Batch Normalization: Accelerating Deep Network Training by Reducing Internal Covariate Shift
2024-02-29
Keywords: #Batch Normalization
0. Abstract
- Training DNN is complicated because the distribution of each layer’s inputs changes during training. → Requires lower learning rate, careful param initialization, leads to saturating nonlinearities. → internal covariate shift
- Batch Normalization: By performing normalization for each mini-batch, we can use much higher lr and be less careful about initialization. It also acts as a regularizer.
1. Introduction
- Stochastic gradient descent (SGD): At each step we consider a mini-batch, $m$, used to approximate the gradient of the loss function
- Using mini-batches, as opposed to one example is helpful:
- The gradient of the loss over a mini-batch $~$ the gradient over the training set; quality improves as the batch-size increases
- Computation over a batch is more efficient than $m$ individual computations, due to parallelism
- Limitations of SGD (? or any DNN model): Very sensitive to lr and initialization. Inputs to each layer are affected by the params of all preceding layers → Small changes to the network params amplify as the network becomes deeper. → Change in distribution of layers’ inputs present a problem
- General idea: Learning a system as a whole, is the same as training cascaded subn-networks.
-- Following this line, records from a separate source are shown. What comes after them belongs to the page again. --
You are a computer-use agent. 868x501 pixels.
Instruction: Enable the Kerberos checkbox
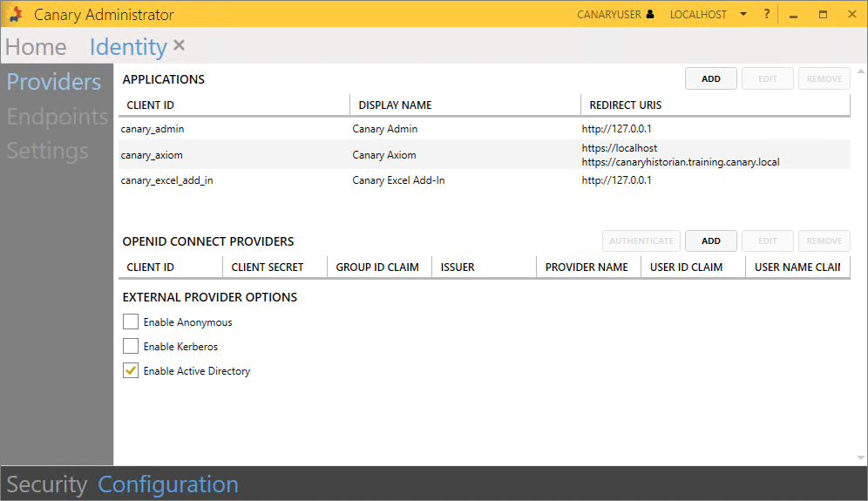(x=131, y=347)
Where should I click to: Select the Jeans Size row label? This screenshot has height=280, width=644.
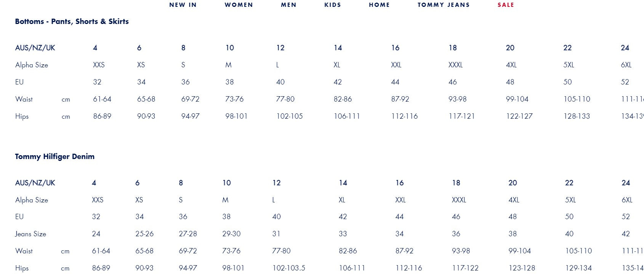[30, 234]
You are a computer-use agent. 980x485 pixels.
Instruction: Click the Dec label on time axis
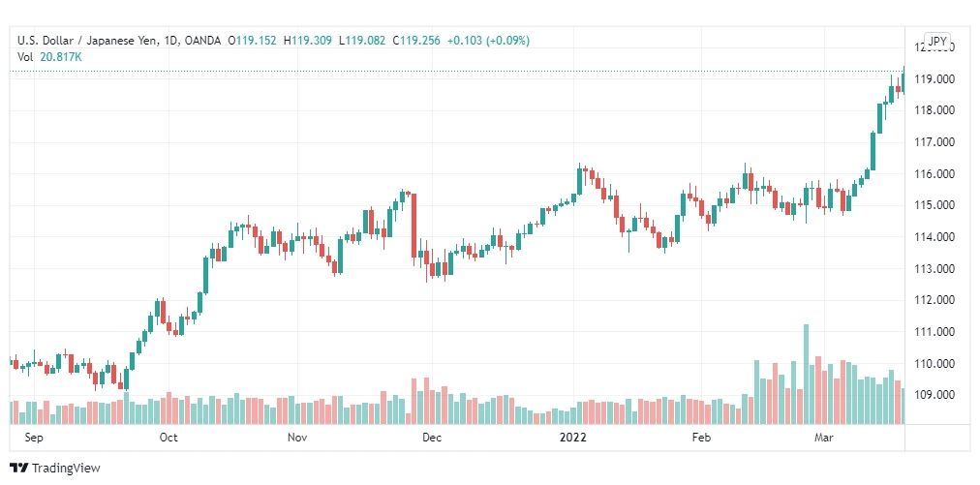coord(431,438)
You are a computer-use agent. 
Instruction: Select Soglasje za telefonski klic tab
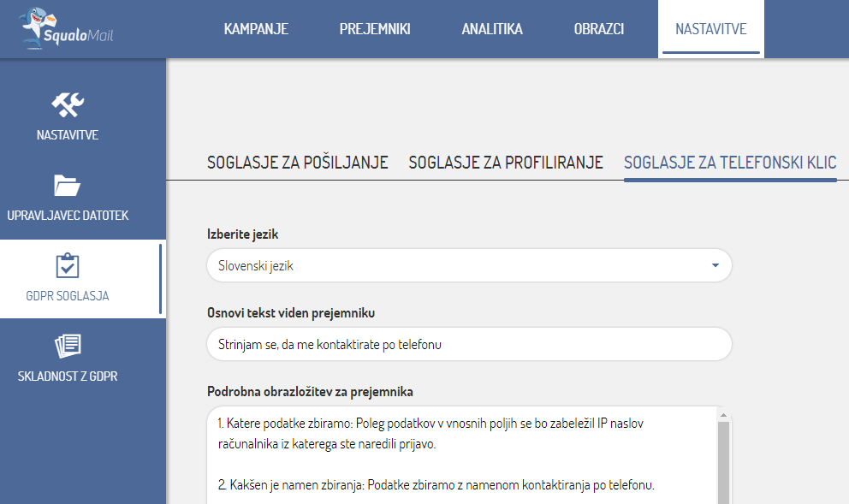[x=730, y=163]
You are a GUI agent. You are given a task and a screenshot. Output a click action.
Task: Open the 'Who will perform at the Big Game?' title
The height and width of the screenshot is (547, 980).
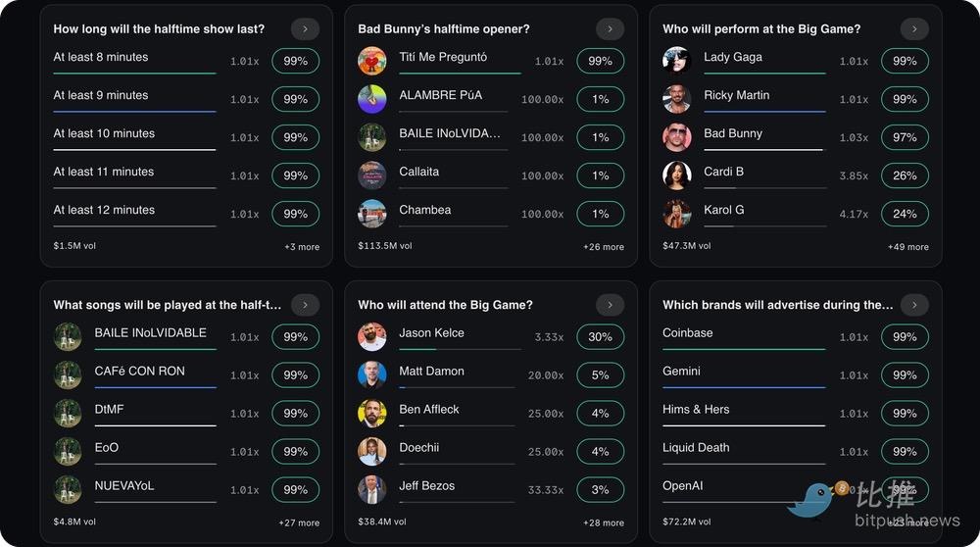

Therefore, the input properties that make training more efficient – such as having the same distribution between the training and test data – apply to training the sub-network as well.
- “Mitigate training burden”: If the input distribution remain fixed across sub-networks, then the params do not have to readjust to compensate for the change in the input distribution.
- “Training Acceleration”: If we can ensure that the distribution of nonlinearity inputs remain more stable, then the optimizer would be less likely to get wtuck in the saturated regime.
- Proposal: Batch Normalization to eliminate the change in the distributions of internal nodes of a deep network, referred to as Internal Covariate Shift
- Contributions
- Reduces internal covariate shift
- Reduces the dependence of gradients on the scale of params or their initial values. → higher lr without the risk of divergence → faster training
- Regularization effects: reduces the need for Dropout
- Makes it possible to use saturating nonlinearities
2. Towards Reducing Internal Covariate Shift
- Network training converges faster when inputs are whitened (have zero mean and unit variance).
- By fixing & whitening the distribution of every layer input, we expect to improve training speed.